When did you last feel like you spent your whole work day in meetings and conversations — that you were busy all day, but that you didn’t feel like you made any headway, that you were weren’t productive?
Yesterday? Most days??
The issue could be the quality of your conversations.
Understand that conversation is an art and a skill, and that it takes practice.
Because conversations are such a normal and prolific part of our day we operate under the misconception that we are good at them.
In the book Outliers, author Malcolm Gladwell says that it takes roughly ten thousand hours of practice to achieve mastery in a field. If that is the case, then we should all be Masters of Conversation, or even hold PhDs, for those of us who’ve been on this earth a little longer, or are just more prolific talkers.
The thing is that we are not focused on practicing the Art of Conversation, instead we are mindlessly engaging in it while focusing on content, but it’s not the content that matters, it’s the quality of the thinking around that content that moves you forward.
Don’t underestimate the negative impact a poorly facilitated conversation can have
Recent discoveries in social cognitive neuroscience have uncovered just how quickly and significantly our brains can dive into ‘threat’ mode — the fight and flight response — and consequently shut down our cognitive capacity for reasoning and empathy. This, of course, explains why, when you are angry or frustrated, you will tend to generalise and see things with a ‘glass half empty’ filter and care less about what others think, or how they feel.
The human brain is five times more susceptible to negative comments or insinuations, and if information is not clearly signposted, your brain will be five times more likely to interpret what it sees or hears negatively.
Conversations that create a negative brain response impede the capacity of those affected to think creatively or to take risks.
Three things you can do starting today
I believe that conversation is an art, a science and a skill that when mastered can literally be the most powerful tool in your leader’s toolkit.

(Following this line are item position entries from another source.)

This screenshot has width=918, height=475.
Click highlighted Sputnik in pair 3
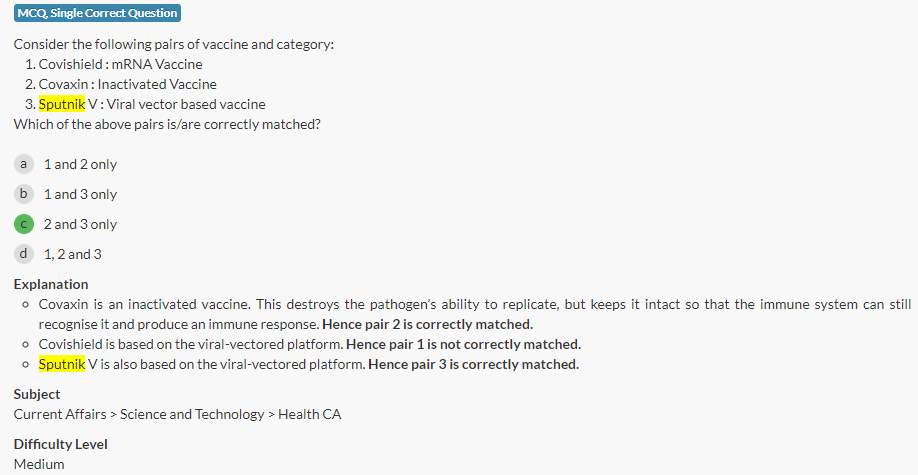pos(62,104)
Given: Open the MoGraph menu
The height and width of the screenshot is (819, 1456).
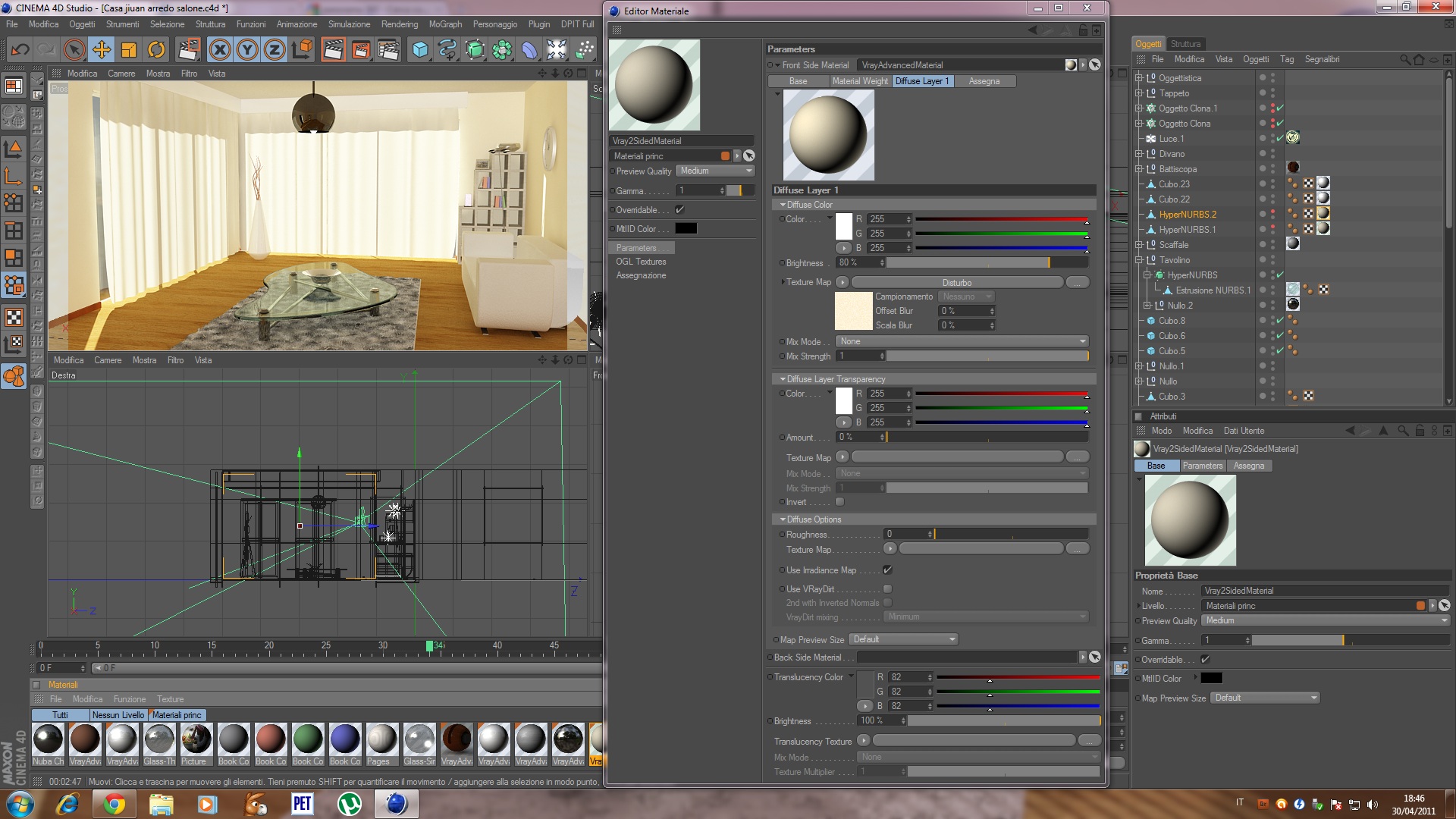Looking at the screenshot, I should pyautogui.click(x=445, y=24).
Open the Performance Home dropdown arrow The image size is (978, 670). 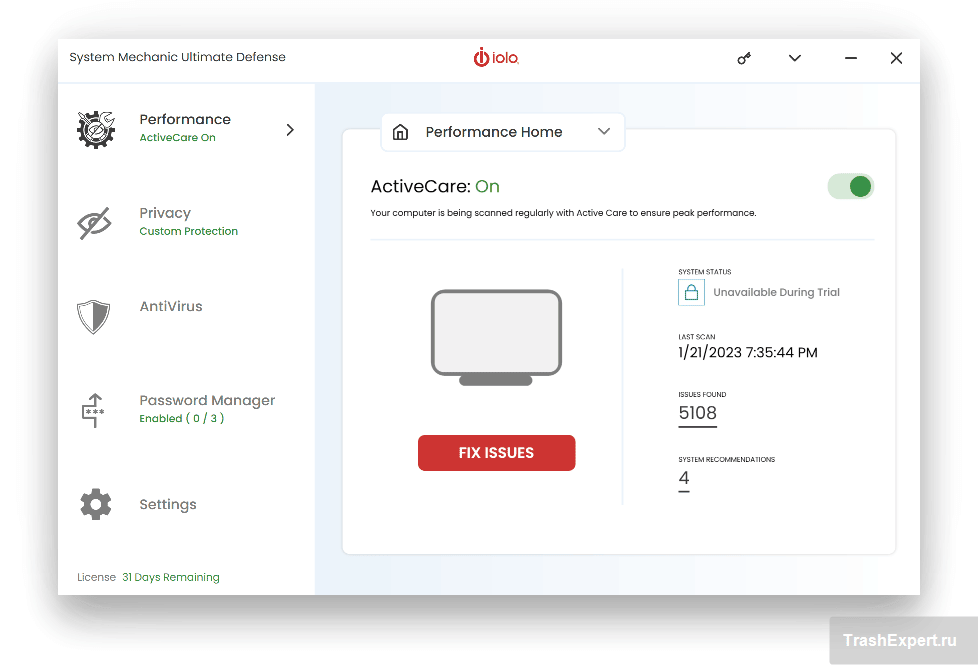[x=603, y=132]
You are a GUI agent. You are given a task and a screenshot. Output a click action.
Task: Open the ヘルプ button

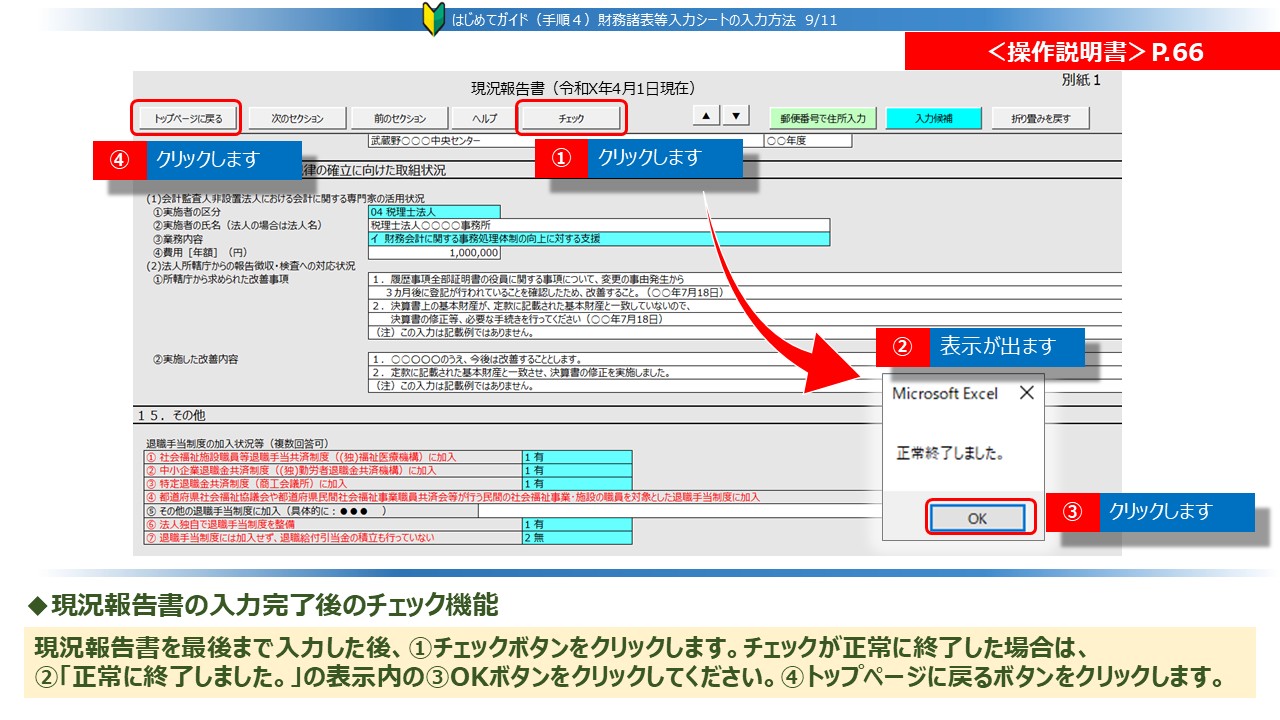pyautogui.click(x=484, y=118)
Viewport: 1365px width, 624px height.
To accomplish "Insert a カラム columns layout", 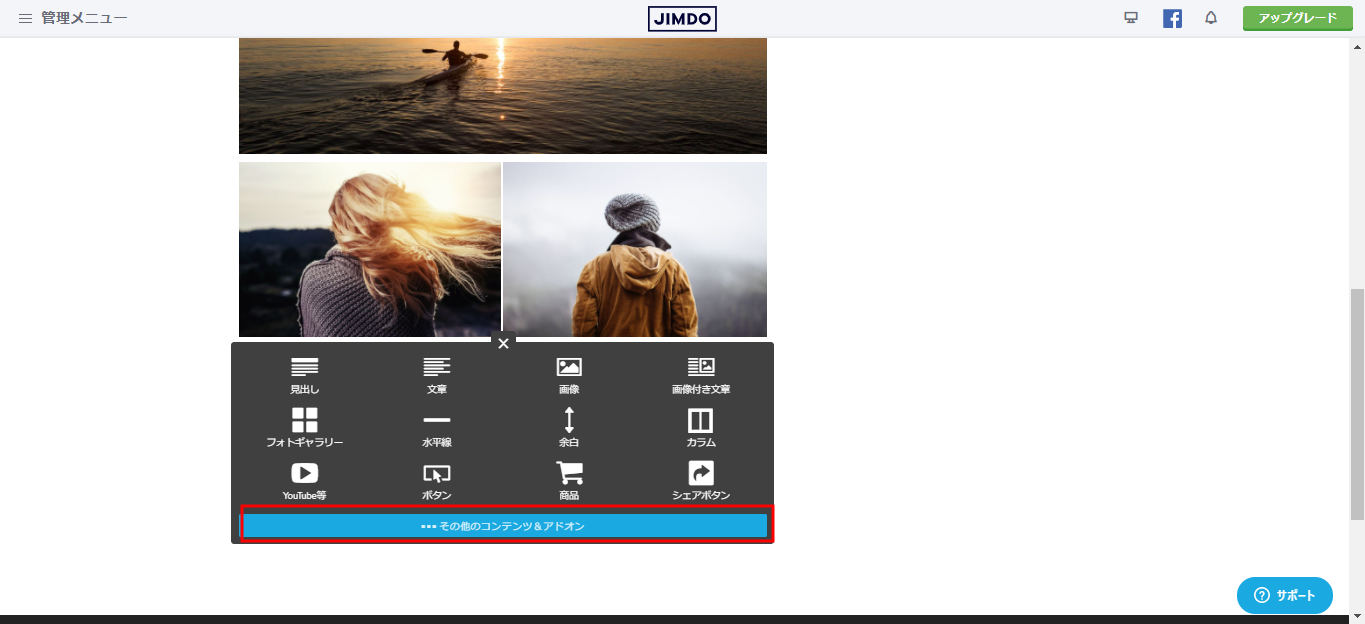I will [x=701, y=427].
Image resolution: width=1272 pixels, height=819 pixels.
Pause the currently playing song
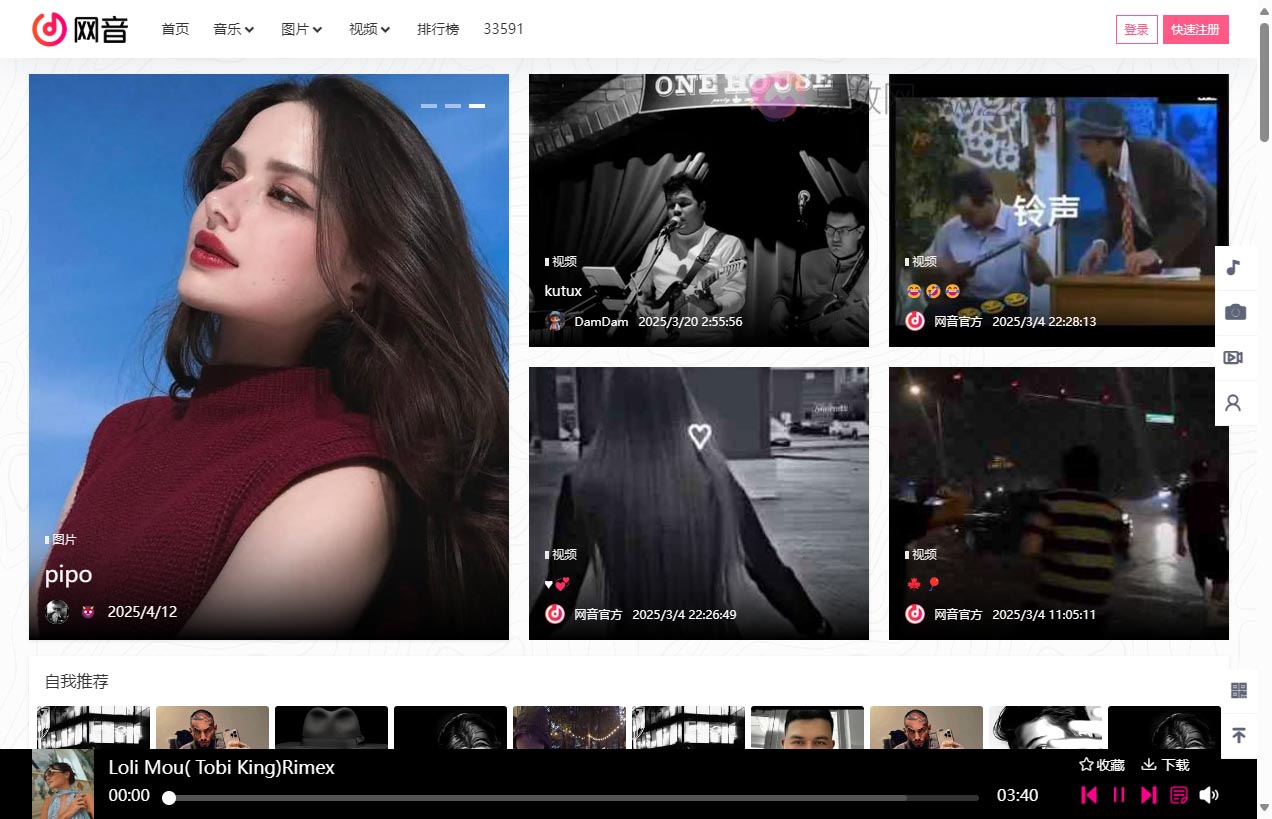click(1119, 795)
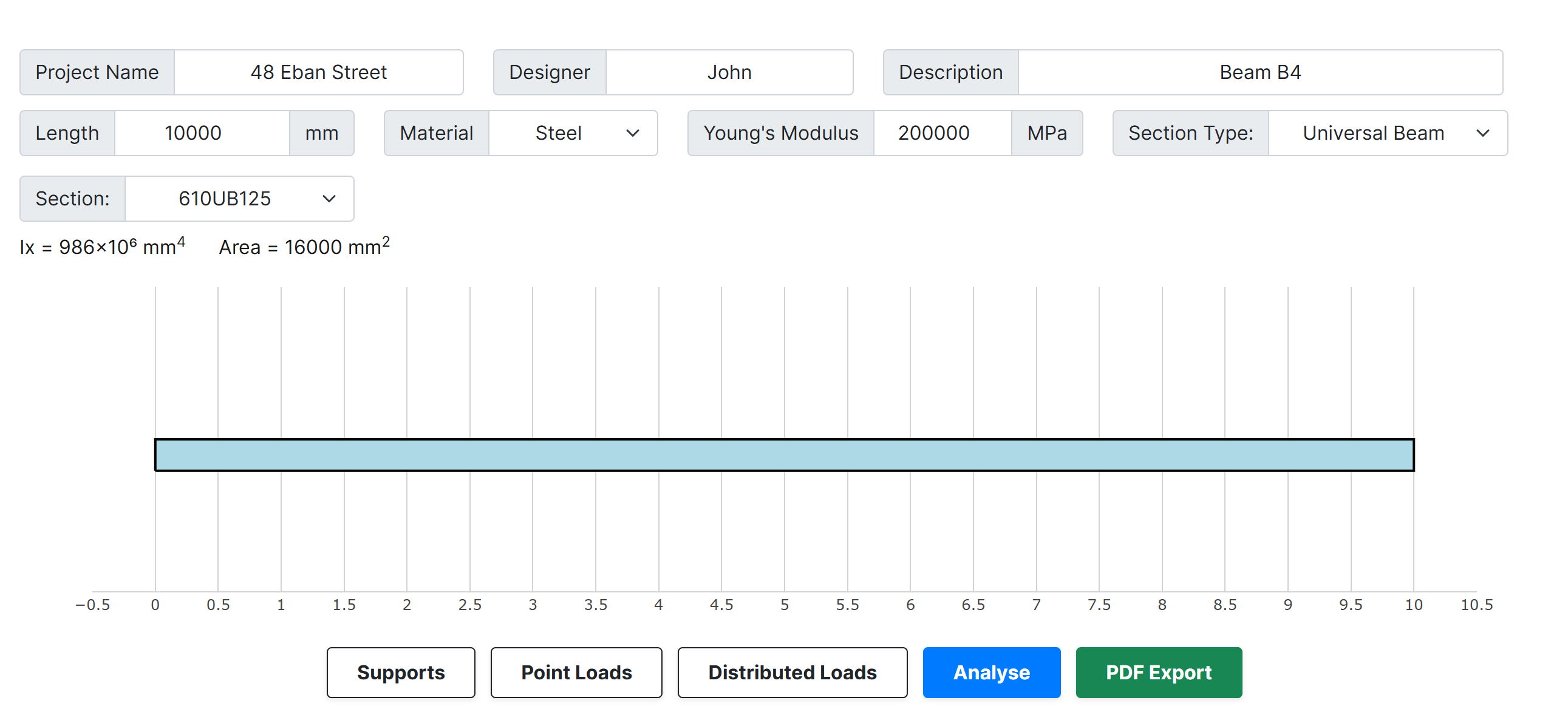Click the blue beam in the diagram
The height and width of the screenshot is (717, 1568).
784,455
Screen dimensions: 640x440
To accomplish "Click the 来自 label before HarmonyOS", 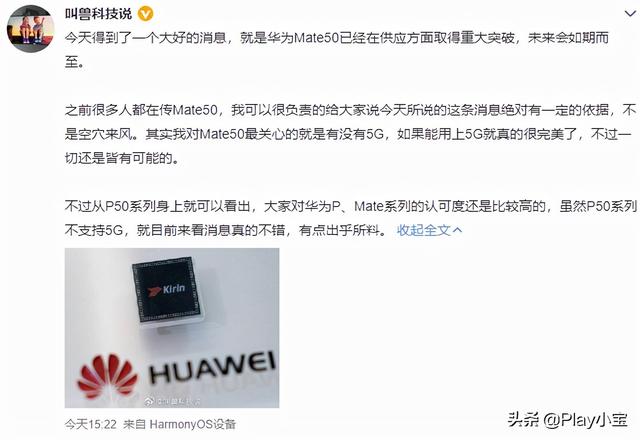I will tap(134, 424).
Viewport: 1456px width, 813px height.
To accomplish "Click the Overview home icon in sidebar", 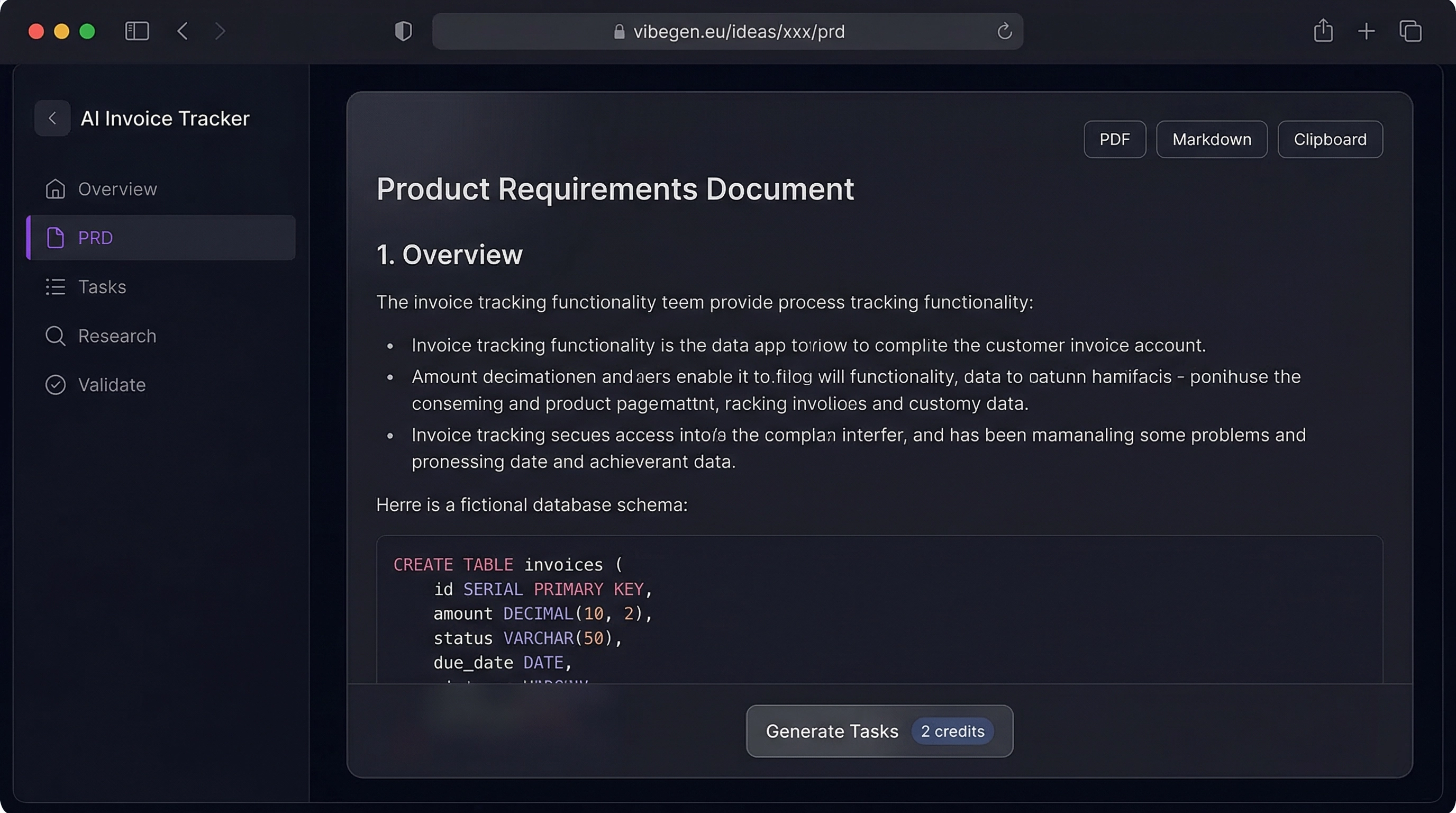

To start having conversations that count, make sure you get off to a good start with understanding these three things:
WANT … WHY … WHAT
Find out what everybody WANTs from the conversation or meeting
You would be surprised (or possibly not) how often people enter into a conversation with very different WANTs that are not discovered until several conversations later.
Before you begin, take the time to be clear and specific on what each person involved in the conversation WANTs from it. We are all ‘wired’ very differently and we cannot ever predict with certainty what others are thinking. It is best to get this on the table sooner than later, and while you should seek this information from others first, make sure that your needs are also going to be met in the conversation.
Find out WHY they want it
It’s amazing how this little extra piece of information can influence the energy and emotion in a conversation. Understanding the importance of that need, or how it relates to a bigger issue or goal can help the conversation to take a more useful direction.
Make a plan for WHAT you will do to ensure all the WANTs are met
This critical step is the one most often missed. This could include deciding how much time will be spent on various issues, or which issues will need to be pushed to another time. It could include deciding on a decision-making process, for example, let’s give everyone the chance to put their case forward, then we will take a vote. Or it could be that that what each party wants is so different that the conversation needs to focus on creating a new shared outcome that is achievable.
Make a small change today
These things sounds simple, but in our daily rush, we simply fail to take the time to do them, yet the impact can literally save hours, days and weeks of subsequent unnecessary conversation or action. Take some extra time today to make your conversations count.